15. Open banking and bank-connect tools
If you choose to connect a bank account through a secure aggregation tool, you authorize us and our service providers to access and transmit read-only account information (for example, balances, transactions, account holder details) solely to evaluate eligibility, manage risk, verify account ownership, and service financing. We do not receive or store your online banking credentials; access tokens are managed by the aggregation provider.
16. International transfers
We may store or process information in the United States and other countries. When transferring personal information from regions with data-transfer restrictions, we use legally recognized transfer mechanisms and implement additional safeguards as required.
17. Third-party sites and services
Links to third-party websites or platforms are provided for convenience and are governed by those parties’ privacy policies and terms. We are not responsible for their practices.
18. Limited payment-processing mention
On request, we may introduce you to independent merchant-services providers. In such cases, cardholder data is handled directly by PCI-DSS-validated providers; we do not store full primary account numbers or security codes.
19. Changes to this policy
We may update this Policy from time to time. Material changes will be posted to our website with a revised effective date. Where required by law, we will provide additional notice or obtain consent.
20. Contacting us
Stratas LLC
8275 South Eastern Avenue Las Vegas, NV
Phone: +1 725-257-5354
Email: [email protected]
Website: stratasfinancial.com
21. Additional legal notices and disclaimers
a. not legal advice: this Policy is for transparency and does not constitute legal or financial advice. b. contract precedence: if a separate, signed agreement with a customer contains terms that conflict with this Policy, that agreement governs to the extent of the conflict. c. GLBA financial privacy: certain information may be subject to the Gramm-Leach-Bliley Act (GLBA). We share nonpublic personal information with non-affiliated third parties only as permitted by law (for example, to process transactions or maintain your account) and otherwise as described in this Policy. d. UDAAP: we endeavor to present clear, non-misleading information and to avoid unfair, deceptive, or abusive acts or practices. e. recordkeeping: we maintain records sufficient to demonstrate compliance with applicable laws, underwriting standards, and this Policy. f. dispute resolution: any disputes regarding privacy practices may be raised to the contact above; additional dispute-resolution terms may appear in your application or agreement. g. data controller/processor roles: for our brokerage Services we generally act as an independent controller (or business) with respect to information you provide to us. When we process information strictly on behalf of a financial partner under their instructions, we act as their processor (or service provider).

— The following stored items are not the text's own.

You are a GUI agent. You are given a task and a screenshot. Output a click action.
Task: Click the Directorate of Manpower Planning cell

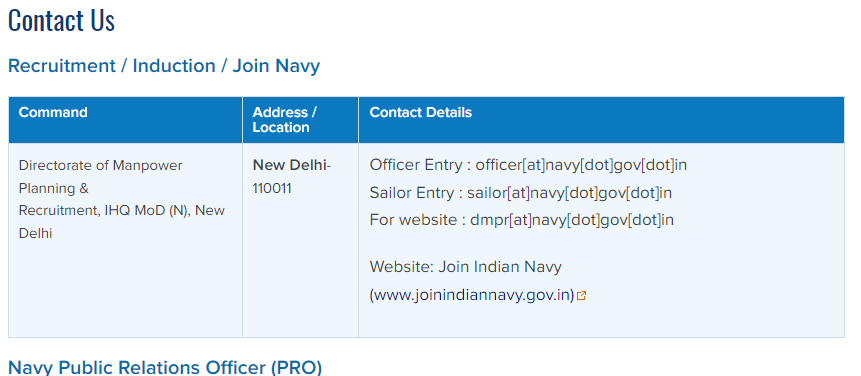[125, 240]
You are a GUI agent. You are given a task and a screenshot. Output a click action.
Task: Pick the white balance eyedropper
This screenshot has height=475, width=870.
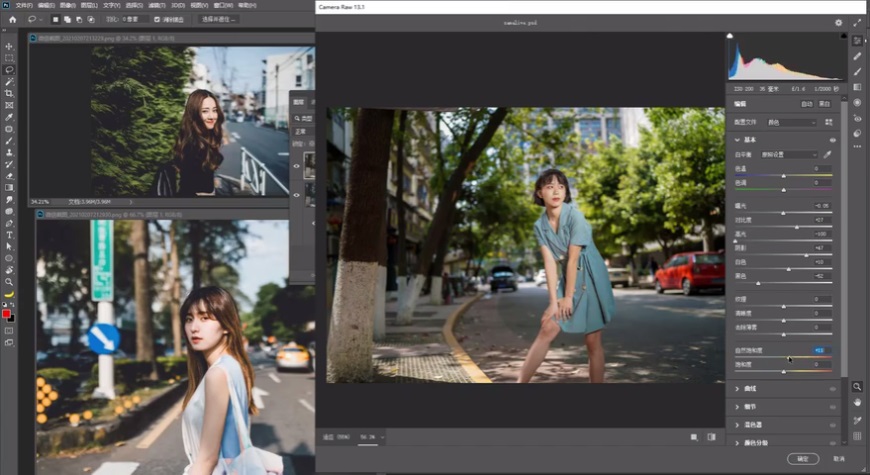coord(827,155)
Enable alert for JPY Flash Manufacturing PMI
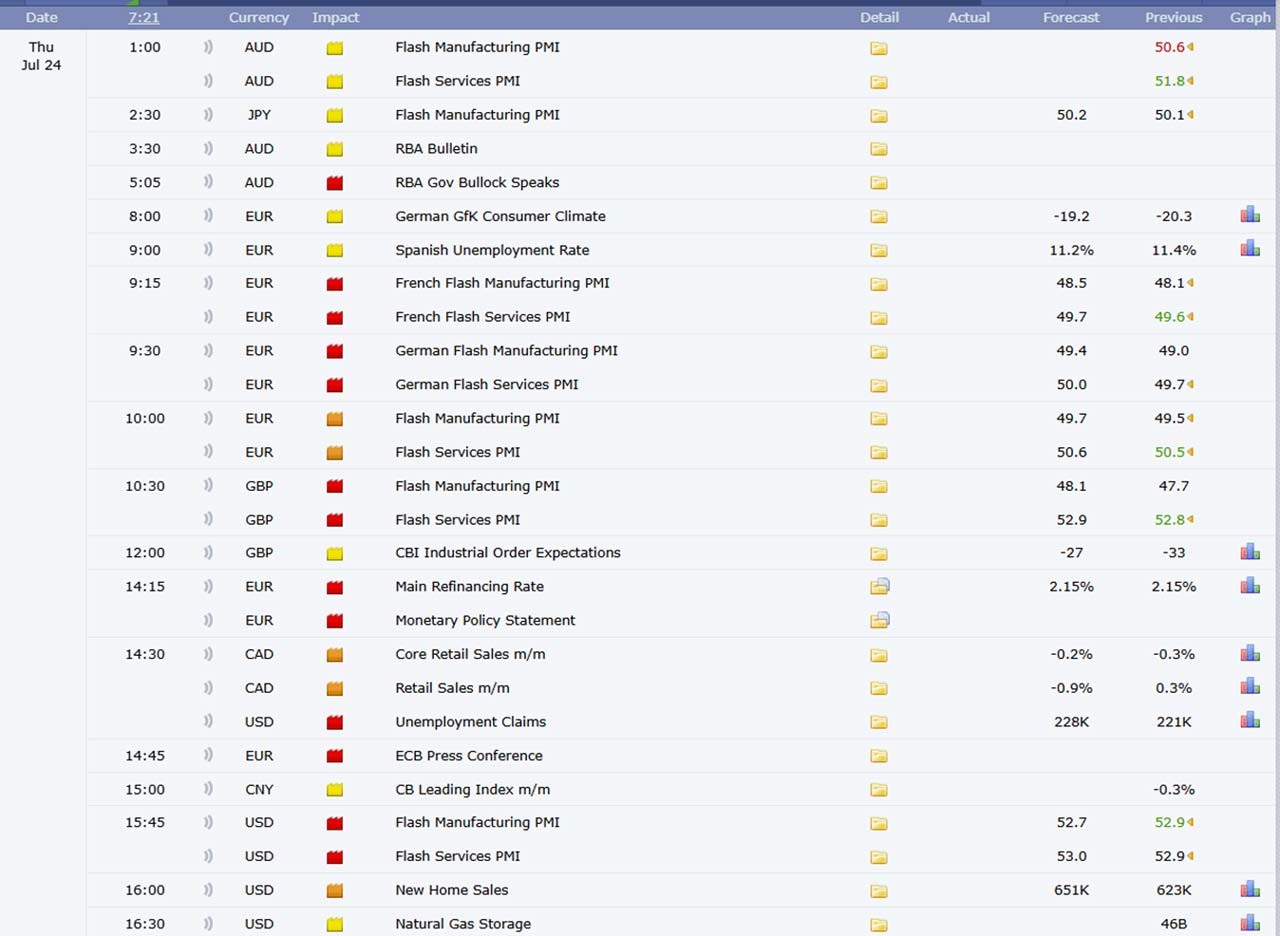 click(209, 115)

22. Summary of security commitments for lenders and auditors
Upon request and subject to confidentiality, we can provide: • high-level network and data-flow diagrams; • summaries of recent vulnerability scans and remediation status; • copies of relevant policies (information security, access control, vendor risk, incident response, business continuity); • results of most recent access reviews for production systems; • vendor inventory and data-classification matrices; • evidence of encryption configurations and key-management practices; • incident-response test summaries and disaster-recovery exercise results.